Vision quest: Museum director eyes changes in education

April 1, 2015 | Events, News, UToday
By Meghan Cunningham



The world is more saturated than ever with visual images, but we have never properly trained our eyes to look, the Toledo Art Museum’s director told the crowd at the finale of the 2014-15 Jesup Scott Honors College Distinguished Lecture Series.

Dr. Brian Kennedy talked about how the brain processes visual information during the Jesup Scott Honors College Distinguished Lecture.

Dr. Brian Kennedy talked about how the brain processes visual information during the Jesup Scott Honors College Distinguished Lecture.

In a lecture about visual literacy appropriately filled with images and videos, Dr. Brian Kennedy, president, director and CEO of the Toledo Museum of Art, talked about living in an extraordinary time during a communications revolution that has only happened twice before.

It occurred 5,000 years ago with the first appearance of writing in cuneiform and again 500 years ago with print evolution. Now we are in the midst of a digital revolution and it has happened so fast that it has overwhelmed our education system, he said.

While 90 percent of information from the world is taken in with our eyes, our entire education system is focused on digits and letters rather than scanning to take in all of the visual world around us, not to mention its exclusion of the other senses, Kennedy said.

“If we don’t train ourselves with how to use our senses, we miss out on an awful lot of the world,” he said. “And if we keep on training kids with digits and letters and just computer knowledge and not really load up the curriculum with sensory curriculum — all those things that are about communication, which are about social behavioral skills, all those arts, all those opportunities to engage with each other socially — we will be creating a generation that can’t succeed.”

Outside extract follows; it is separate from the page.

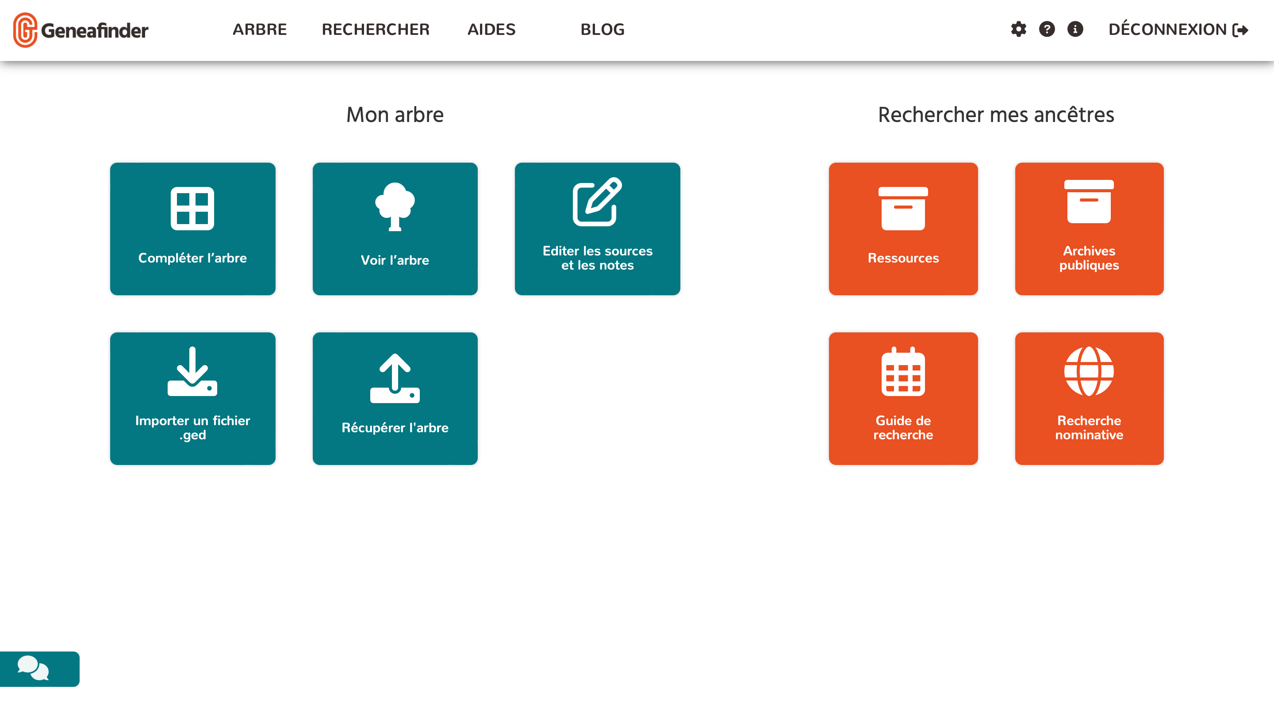
Task: Click the info icon in toolbar
Action: (x=1075, y=30)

The process of learning to look starts with looking and making assumptions based on what we’ve seen before. But by taking our time, we can advance the process to be able to see, describe, analyze and interpret what we are looking at, Kennedy said.

Becoming visually literate also requires knowledge of the visual elements of art — line, shape, color, space and texture — and the principles of art — emphasis, balance, harmony, variety, movement, proportion, rhythm and unity.

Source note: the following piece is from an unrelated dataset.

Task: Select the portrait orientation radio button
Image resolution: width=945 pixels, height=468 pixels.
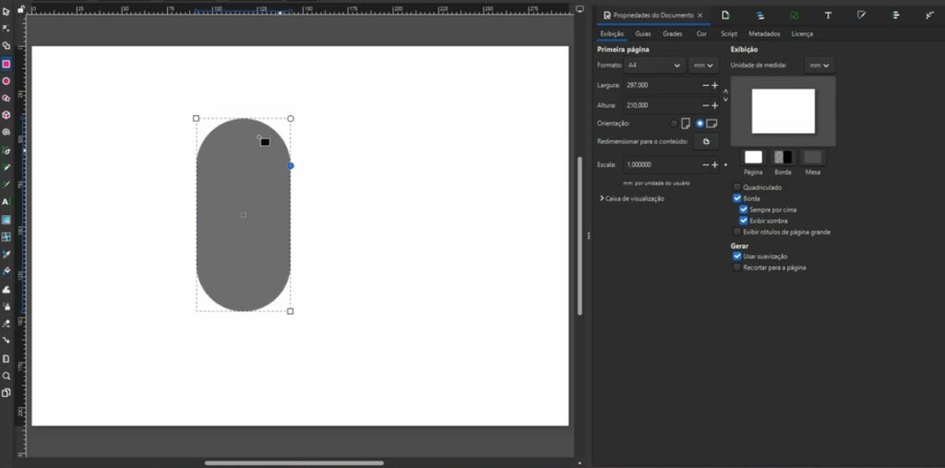Action: [x=675, y=123]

Kennedy advocated for this training to begin with young children, which is why the museum has programs for babies and toddlers, and to continue throughout formal education and the rest of our lives. He complimented UT’s Lloyd A. Jacobs Interprofessional Immersive Simulation Center for approaching teaching and learning as visual sensory experiences.

“The thing about visual language is that visual language is all over the world. It helps us to see each other and helps us to engage with each other. What it does is it tells us how to approach the world, and we know that the world is actually a series of moments,” Kennedy said.

“Vision creates empathy and the more we know about how to use our eyes, the more empathy we generate and the more tolerant we become.”

Following his talk, Kennedy answered questions about how visual literacy is incorporated into the museum and its exhibits, how culture impacts our sensory experiences, the role of traveling exhibits as a way to expose people to art, and how technology advances will change the art museum experience, among others.